Let me cite an example. On March 24th, 2009 House Financial Services Committee Chairman Rep. Barney Frank’s committee passed a bill giving Treasury Secretary Timothy Geithner extensive control over the salaries of employees working at companies receiving bailout funds. This bill goes well beyond the removal of Richard Wagoner as President of General Motors. The “Pay for Performance Act of 2009” would impose government control on the salary of all employees -- not just senior executives -- of every company receiving a capital investment from the government.

Presumably the legislation is designed to prohibit “excessive compensation” -- a somewhat obscure standard to say the least, but one to be adjudicated by Mr. Geithner. This legislation will soon be coming before the full House of Representatives for a vote at a time when the populist tocsin of anti-elitism is in the air we breathe.

Yet it is interesting that Article One, Section Eight of the Constitution -- which enumerates the powers of Congress -- does not mention the power to determine salaries in the private sector, nor does it mention bailouts and the extra-Constitutional authority these bailouts confer. It is remarkable that the Democratic-led Congress and the Obama administration consider it appropriate to assume such power and equally remarkable that no one, to my knowledge, has pointed out the unconstitutional nature of this decision.
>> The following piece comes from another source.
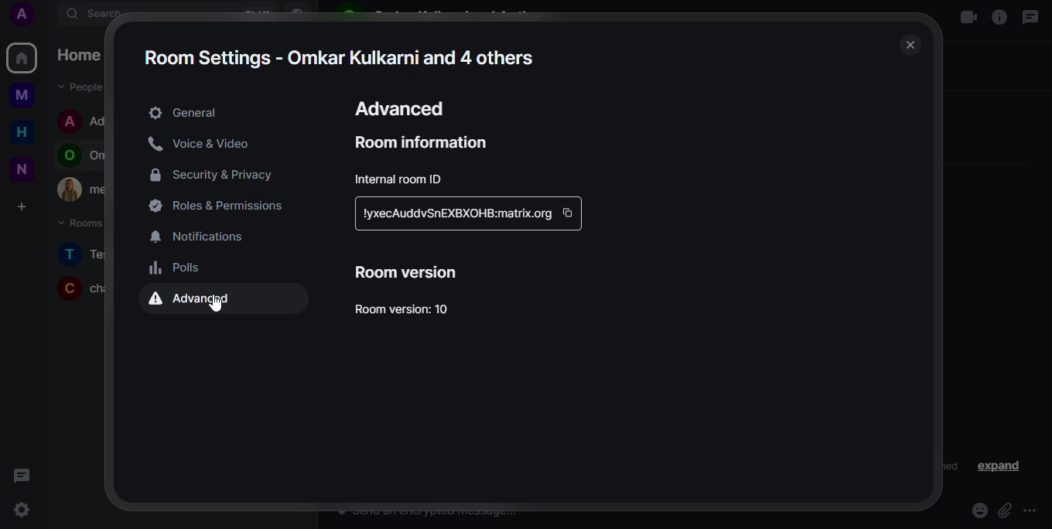 The width and height of the screenshot is (1052, 529). I want to click on version number, so click(406, 309). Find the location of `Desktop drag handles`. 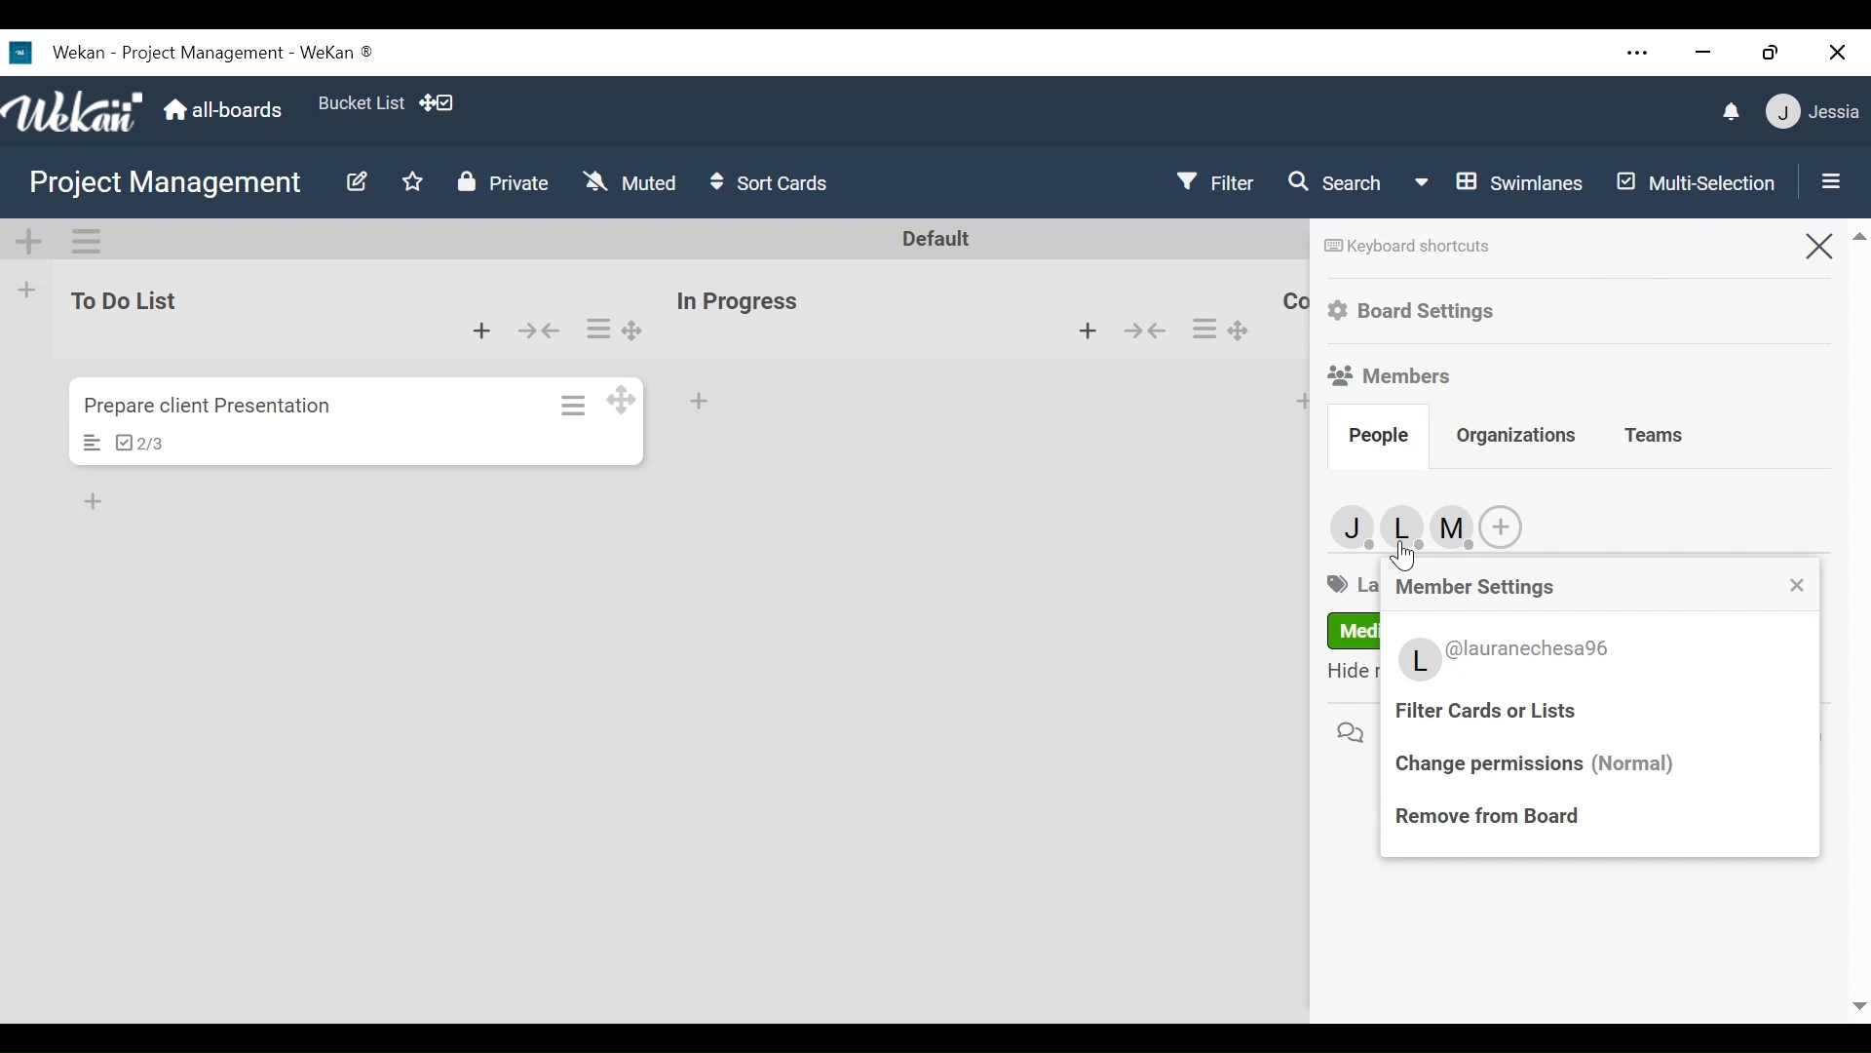

Desktop drag handles is located at coordinates (635, 330).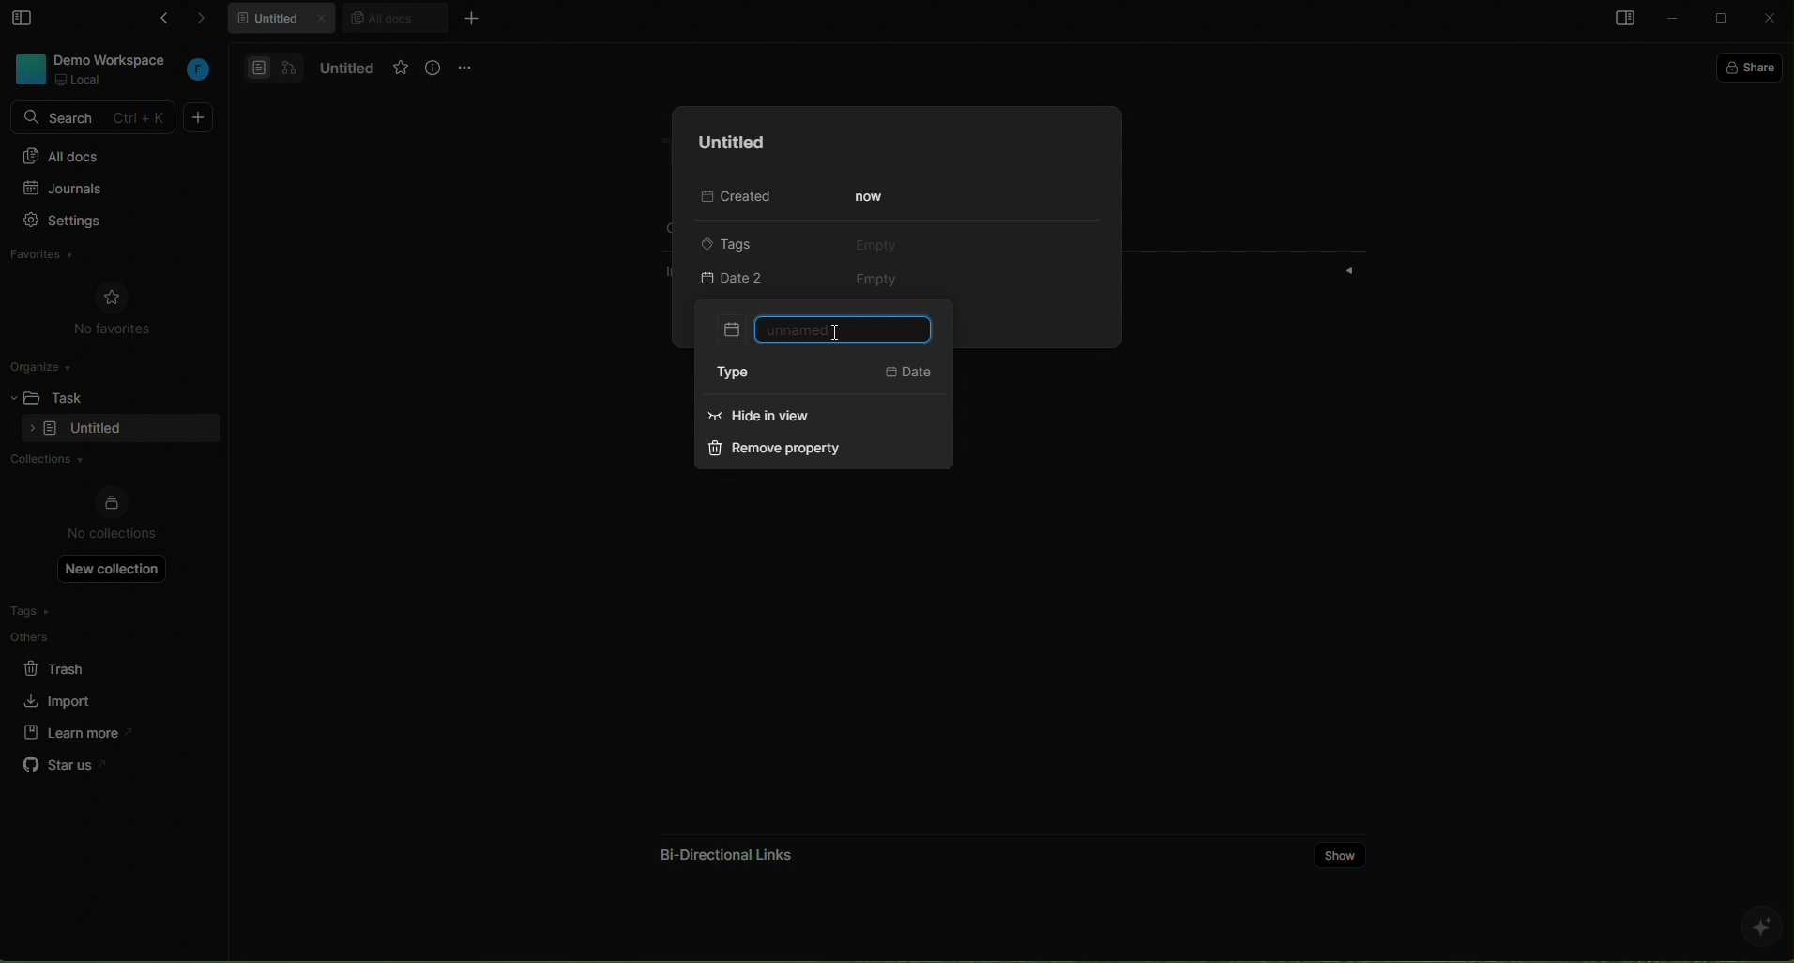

This, of course, is not the only example. The Obama administration, through TARP allocations, permitted bonuses at AIG in those divisions that generated a profit. In fact, contracts were signed to this effect. However, when the story leaked that $150 million would be allocated to AIG executives in the company that had received billions in bailout funds, an outcry arose from the public so shrill the White House was obliged to respond.

Rather than note that our Constitution prohibits ex post facto laws and bills of attainder (the so-called “bonus tax” being one of the latter) and that the bonuses were given with forethought from the administration, Obama joined the chorus of angry citizens and demanded a return of the money. Surely this president, who has taught Constitutional Law at the University of Chicago, must know that such bills of attainder provisions are illegal. If our Constitution means anything, contracts that are conducted legally and in good faith require an obligation by both parties to meet the terms of the agreement. The Fifth Amendment states clearly that “No person shall…be deprived of life, liberty or property with the due process of law, nor shall private property be taken for public use without just compensation.”

Yet here is America in Constitutional denial as the Obama administration marches blithely into a Brave New World of expansive government control over the private sector. Whether socialism has come to this land of the free or whether this is an invasion of European leveling is too early to say. But it is already clear that the change Mr. Obama discussed during the course of his presidential campaign is here, and it is transformative.

Moreover, despite the claim that this is a temporary shift of priorities in order to ameliorate the meltdown in the credit markets, it is instructive to recall Milton Friedman’s admonition that there is nothing more permanent than a temporary government decision. My great grandchildren will be dealing with the changes initiated today a century from now. And even though I hope my prediction is wrong, these actions taken in haste by the President and the Congress are altering the foundational principles of our nation into the indefinite future. No wonder I see tears flowing down the cheeks of the Statue of Liberty. She doesn’t recognize her country.